The Ancient Roots of Natural Wines

Natural wine, in essence, is wine made with minimal human intervention. For this reason, this type of wine is also known as ''raw wine''. Now, is this a totally contemporary trend? Certainly not. In fact, it goes back hundreds of centuries.

Before the advent of technology and modern winemaking techniques, all wine was essentially "natural." Grapes were crushed, left to ferment with wild yeasts, and the resultant beverage was drunk without much fuss.

As you can see, this type of winemaking process did not require the addition of any additives other than wild yeast and grape juice to make wine. Although, of course, as we will see later, one of the problems faced was the consistency of these wines.

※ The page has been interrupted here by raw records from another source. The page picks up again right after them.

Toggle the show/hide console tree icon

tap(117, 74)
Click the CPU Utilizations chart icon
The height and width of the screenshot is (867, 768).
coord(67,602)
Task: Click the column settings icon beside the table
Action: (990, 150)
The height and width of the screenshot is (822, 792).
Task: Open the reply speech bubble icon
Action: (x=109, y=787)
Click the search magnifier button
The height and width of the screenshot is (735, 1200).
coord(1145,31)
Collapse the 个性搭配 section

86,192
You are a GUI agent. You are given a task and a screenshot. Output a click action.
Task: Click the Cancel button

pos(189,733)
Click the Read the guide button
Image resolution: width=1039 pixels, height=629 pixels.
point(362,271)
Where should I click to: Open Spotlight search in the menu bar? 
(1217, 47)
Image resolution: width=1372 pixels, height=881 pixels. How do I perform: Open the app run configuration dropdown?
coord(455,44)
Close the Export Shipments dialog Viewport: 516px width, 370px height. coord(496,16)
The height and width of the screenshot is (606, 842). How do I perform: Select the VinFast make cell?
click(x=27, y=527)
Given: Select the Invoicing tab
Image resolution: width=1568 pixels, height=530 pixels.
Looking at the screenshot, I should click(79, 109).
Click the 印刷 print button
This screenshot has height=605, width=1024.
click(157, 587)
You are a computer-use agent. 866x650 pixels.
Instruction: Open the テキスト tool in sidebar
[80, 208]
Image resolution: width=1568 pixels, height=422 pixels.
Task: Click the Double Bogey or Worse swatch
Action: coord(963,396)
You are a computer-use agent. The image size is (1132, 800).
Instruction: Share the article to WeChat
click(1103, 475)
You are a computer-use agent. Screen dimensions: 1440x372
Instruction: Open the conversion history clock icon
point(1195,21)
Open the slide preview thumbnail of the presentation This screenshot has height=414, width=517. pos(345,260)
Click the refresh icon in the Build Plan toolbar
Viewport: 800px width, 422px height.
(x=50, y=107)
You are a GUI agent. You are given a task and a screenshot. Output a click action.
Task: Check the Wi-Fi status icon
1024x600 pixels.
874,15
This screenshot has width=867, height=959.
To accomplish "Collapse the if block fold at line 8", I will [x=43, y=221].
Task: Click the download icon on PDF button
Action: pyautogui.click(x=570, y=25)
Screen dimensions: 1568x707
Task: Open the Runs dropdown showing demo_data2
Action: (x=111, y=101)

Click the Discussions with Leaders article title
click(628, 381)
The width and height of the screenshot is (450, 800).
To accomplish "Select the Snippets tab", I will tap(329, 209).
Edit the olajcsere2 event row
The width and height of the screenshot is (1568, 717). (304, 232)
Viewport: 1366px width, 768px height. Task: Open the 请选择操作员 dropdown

"The oldest evidence of winemaking, which dates back 8,000 years, comes from Georgia. This early wine was made in clay vessels called qvevris, buried in the ground. It's likely that these wines were 'natural' by today's standards, given the lack of technology available." — [McGovern et al., 2017, Proceedings of the National Academy of Sciences]

The Shift to Modern Winemaking

Fast forward a few millennia, and with the growth of civilization came the growth of wine as a commodity. As with any commercial product, consistency and scale became important. To achieve this, winemakers started adding various agents to stabilize wine, from egg whites to gelatin, and using selected yeasts to ensure consistent fermentation.

The industrial revolution in the 19th and 20th centuries further transformed winemaking. Pesticides, herbicides, and fungicides started being used extensively to increase grape yields. Additionally, advancements in chemistry allowed winemakers to adjust acidities, tannin levels, and colour in wines. In this way, natural wines began to lose ground to what are now known as ''traditional'' wines, which are the ones you can easily find in any wine bar today.

This allowed in a way to ''standardize'' the world of wines, giving rise to those wines that today can be easily found in any wine store or wine bar. Although, of course, it also lost that which characterized natural wines: uniqueness.

The Rise of Natural Wine

By the late 20th century, a countercultural movement emerged, pushing back against the industrialization of winemaking. This was not just an aesthetic choice but also an environmental and health-related decision. Many of these winemakers believed that synthetic chemicals used in the vineyards and cellars not only compromised the authenticity of wine but also harmed the Earth and its consumers.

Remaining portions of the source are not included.